_Your task_:
Only the stretch of the listing below that runs from the line with "All Events (26, 2347)" through the line with "Convene (98, 2259)" is to be printed, exactly and with both ends.

_Data shown_:
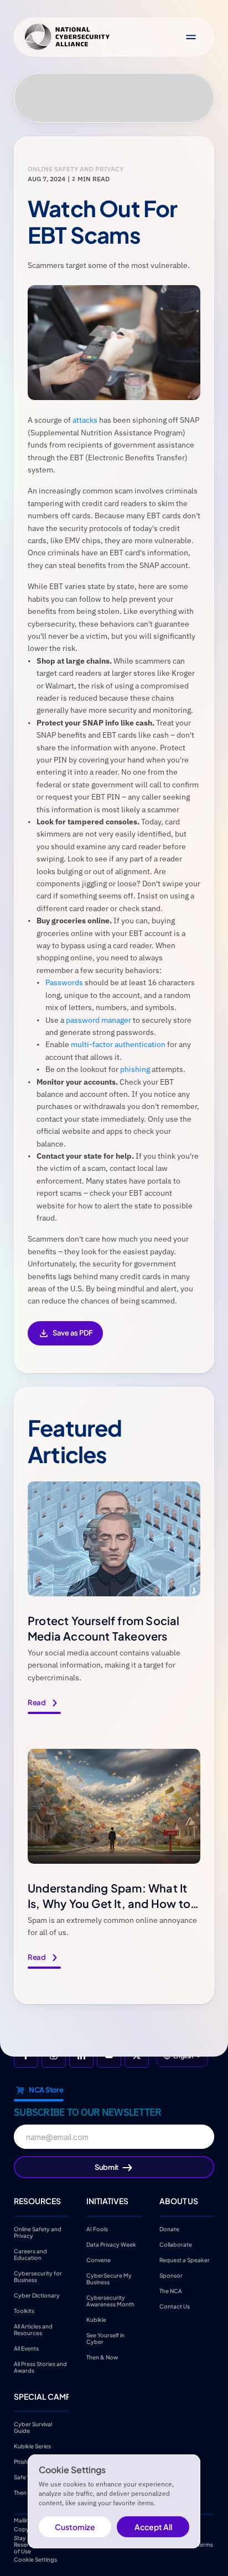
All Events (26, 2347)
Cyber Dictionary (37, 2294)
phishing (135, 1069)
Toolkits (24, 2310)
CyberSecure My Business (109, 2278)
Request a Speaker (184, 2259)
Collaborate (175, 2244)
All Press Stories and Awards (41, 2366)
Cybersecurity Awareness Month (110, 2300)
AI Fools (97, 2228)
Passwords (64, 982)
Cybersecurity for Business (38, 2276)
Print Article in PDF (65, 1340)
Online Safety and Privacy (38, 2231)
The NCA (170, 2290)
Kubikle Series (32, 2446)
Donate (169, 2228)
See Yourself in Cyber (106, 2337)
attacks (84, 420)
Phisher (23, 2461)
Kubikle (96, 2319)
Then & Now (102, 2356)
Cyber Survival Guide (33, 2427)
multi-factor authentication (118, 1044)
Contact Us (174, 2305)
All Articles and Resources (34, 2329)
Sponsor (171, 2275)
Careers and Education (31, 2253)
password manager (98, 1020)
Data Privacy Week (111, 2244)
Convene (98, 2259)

...

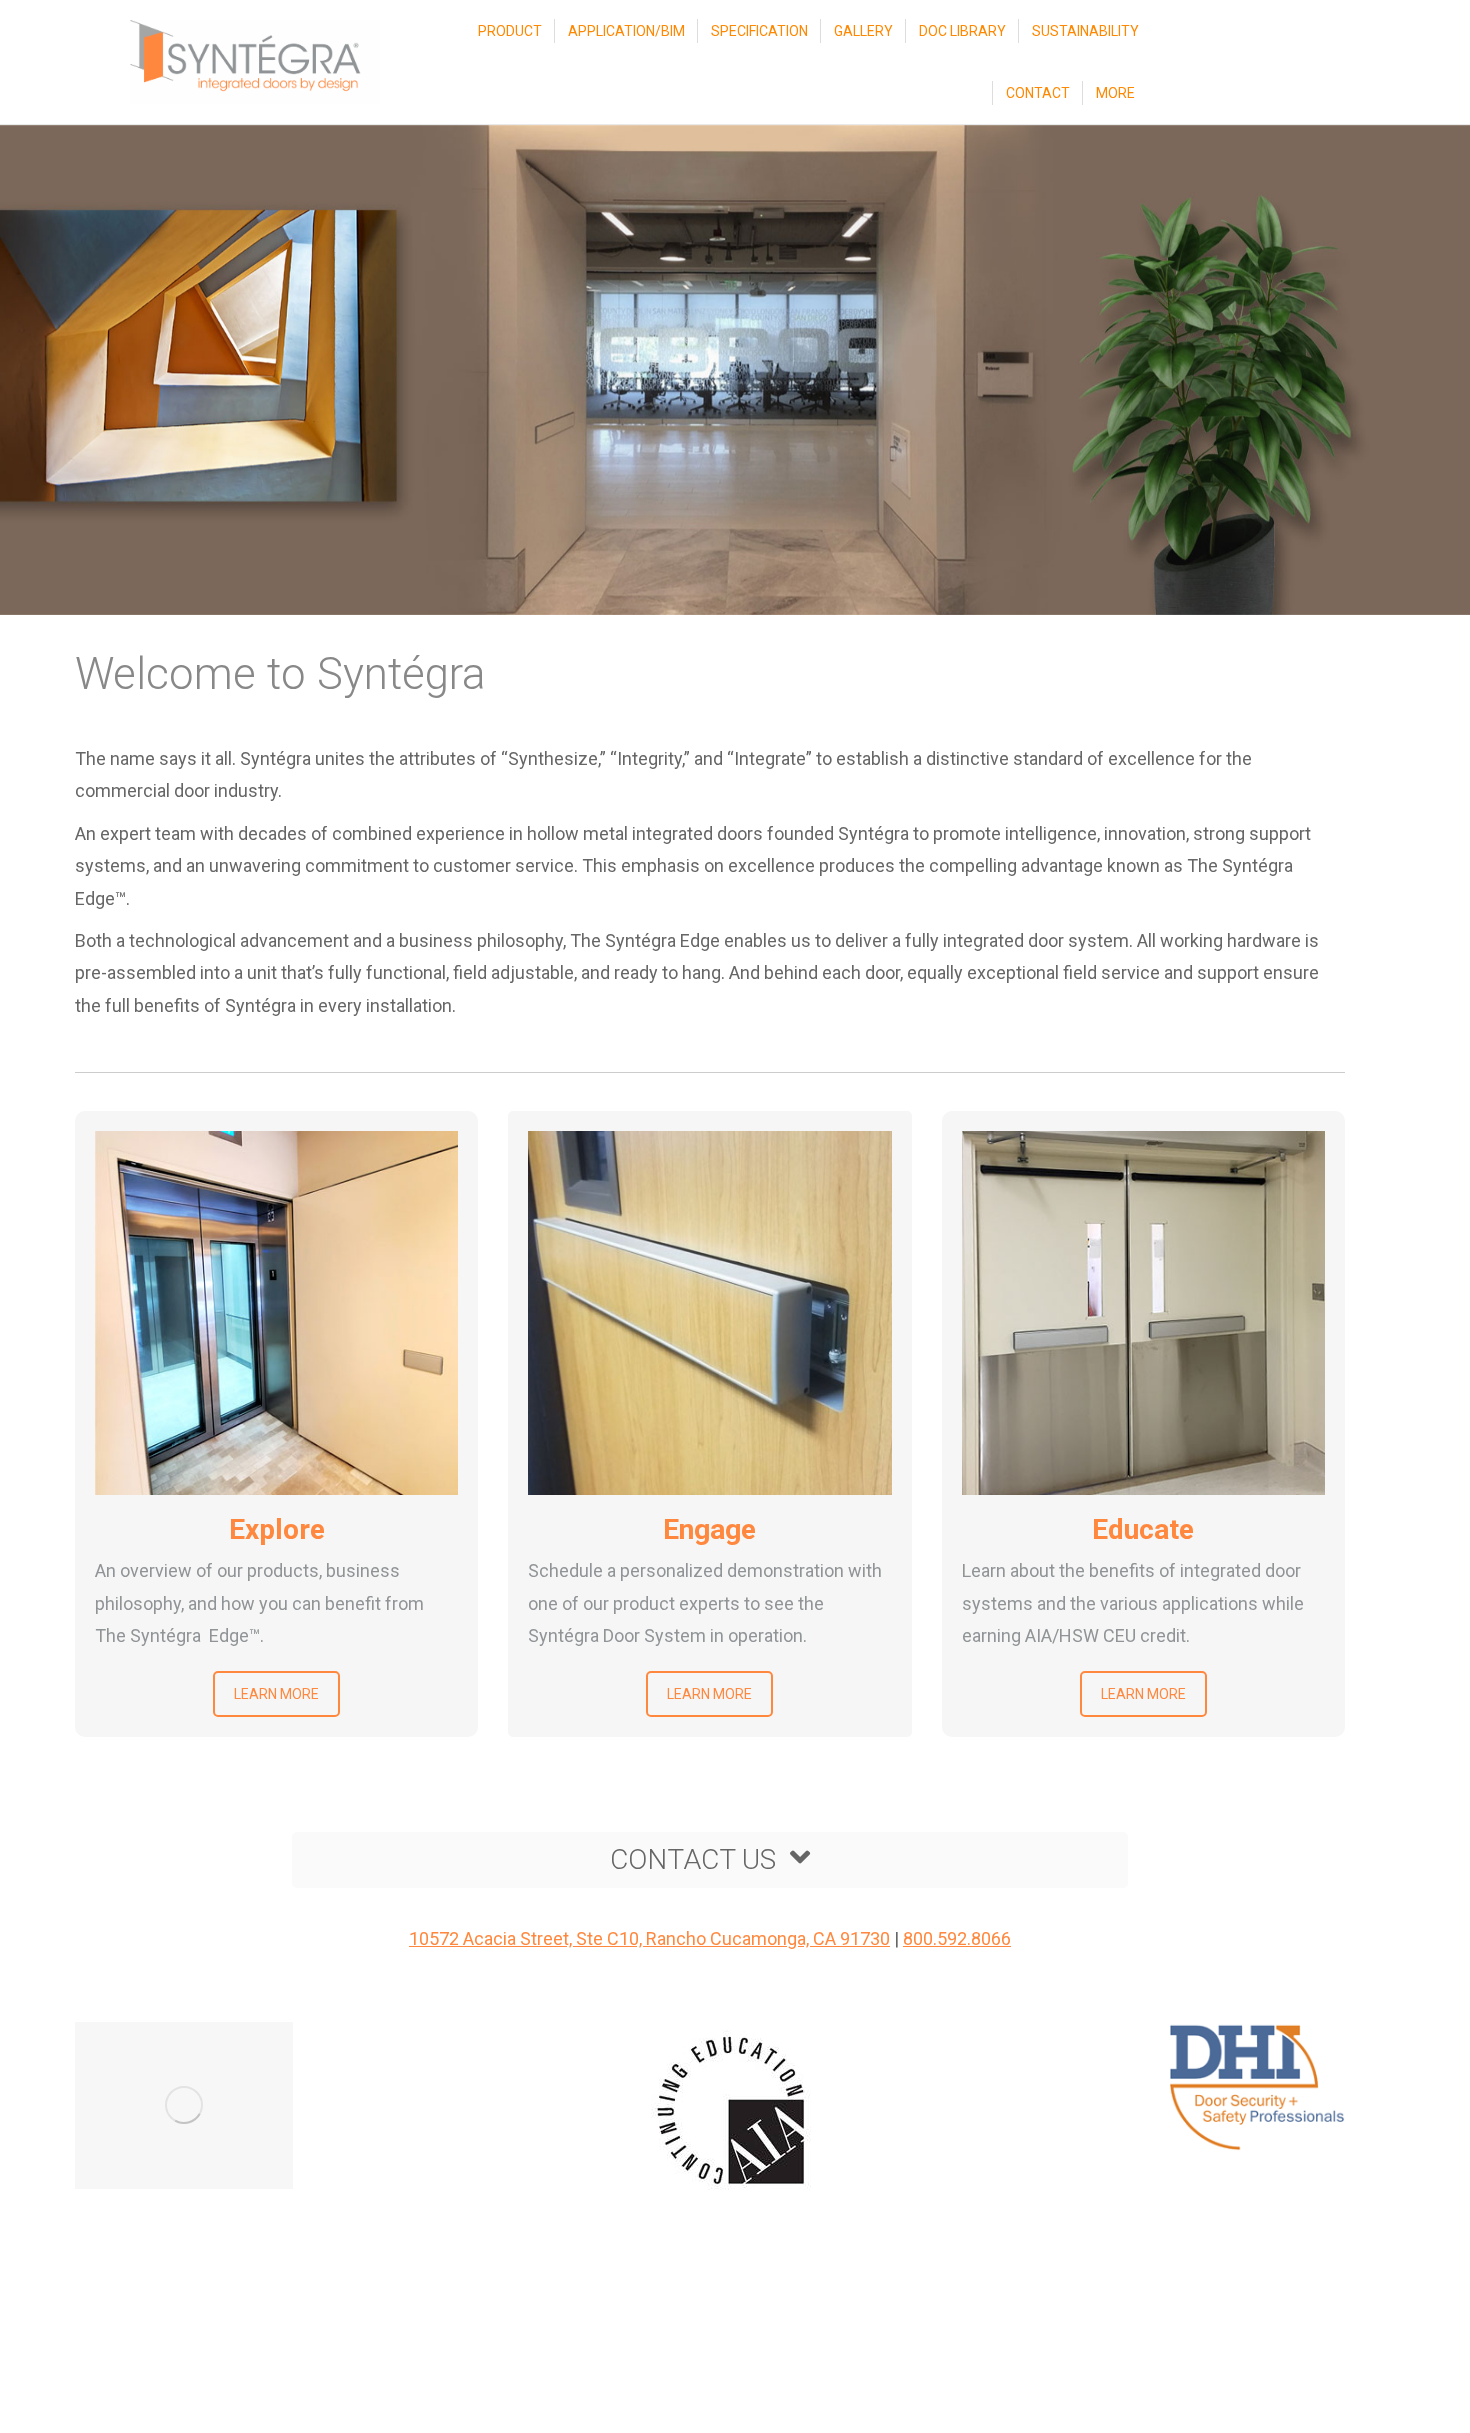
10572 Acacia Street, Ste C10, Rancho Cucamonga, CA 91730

* * *

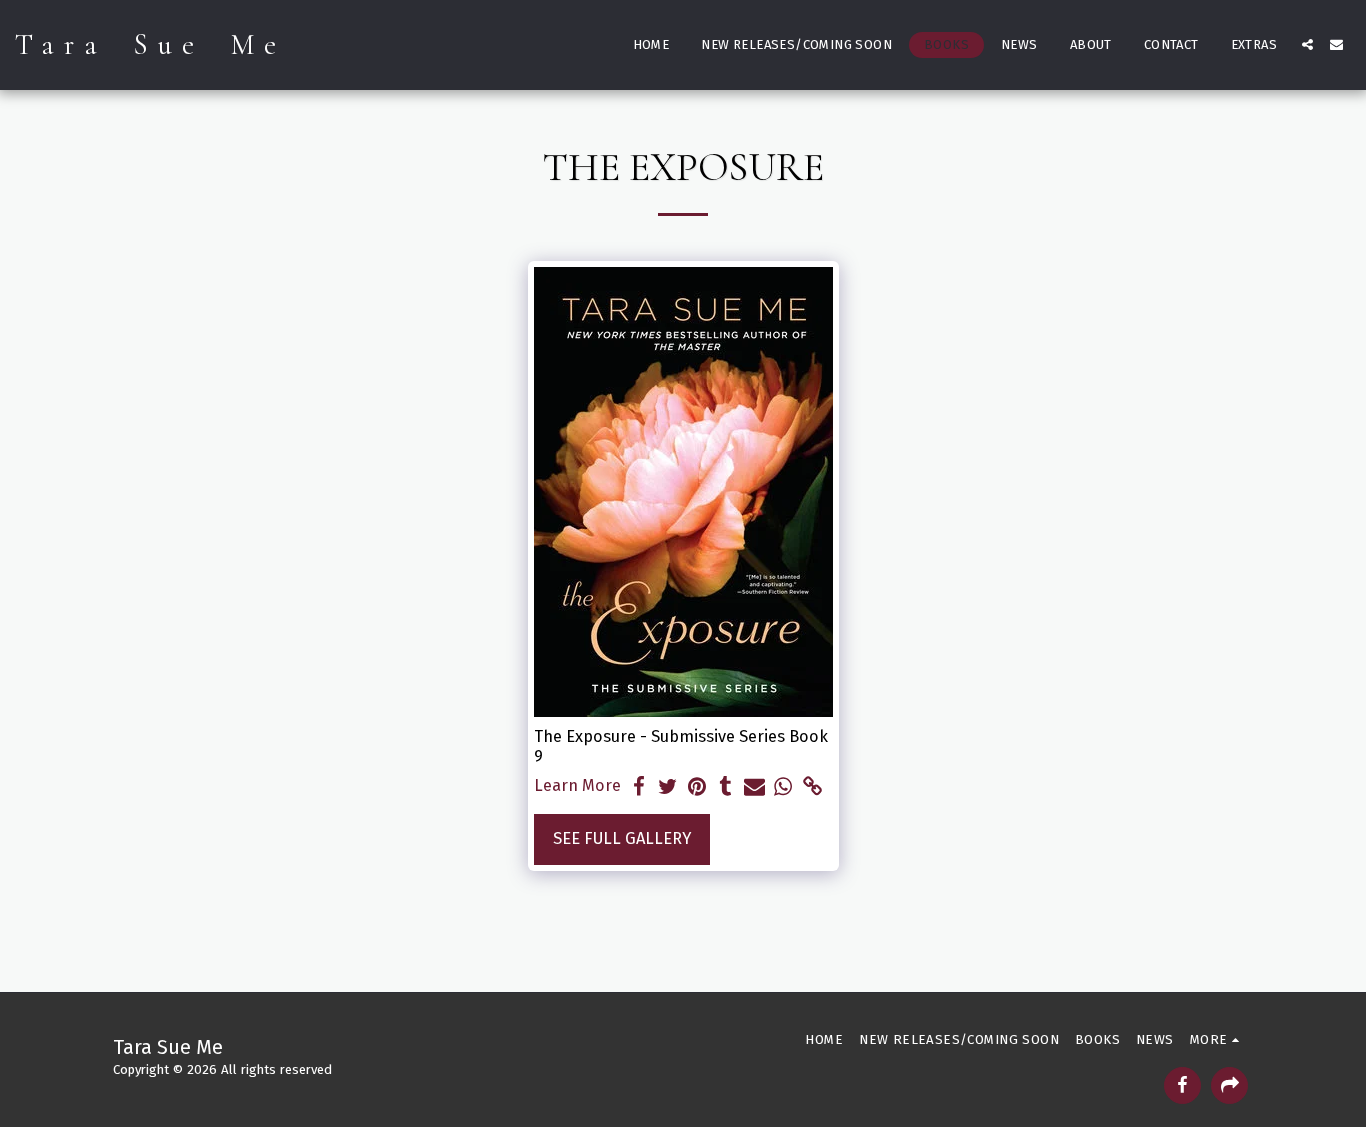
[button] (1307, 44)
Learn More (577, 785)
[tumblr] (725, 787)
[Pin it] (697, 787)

_Result of the task_:
All Events (26, 2347)
Cyber Dictionary (37, 2294)
phishing (135, 1069)
Toolkits (24, 2310)
CyberSecure My Business (109, 2278)
Request a Speaker (184, 2259)
Collaborate (175, 2244)
All Press Stories and Awards (41, 2366)
Cybersecurity Awareness Month (110, 2300)
AI Fools (97, 2228)
Passwords (64, 982)
Cybersecurity for Business (38, 2276)
Print Article in PDF (65, 1340)
Online Safety and Privacy (38, 2231)
The NCA (170, 2290)
Kubikle Series (32, 2446)
Donate (169, 2228)
See Yourself in Cyber (106, 2337)
attacks (84, 420)
Phisher (23, 2461)
Kubikle (96, 2319)
Then & Now (102, 2356)
Cyber Survival Guide (33, 2427)
multi-factor authentication (118, 1044)
Contact Us (174, 2305)
All Articles and Resources (34, 2329)
Sponsor (171, 2275)
Careers and Education (31, 2253)
password manager (98, 1020)
Data Privacy Week (111, 2244)
Convene (98, 2259)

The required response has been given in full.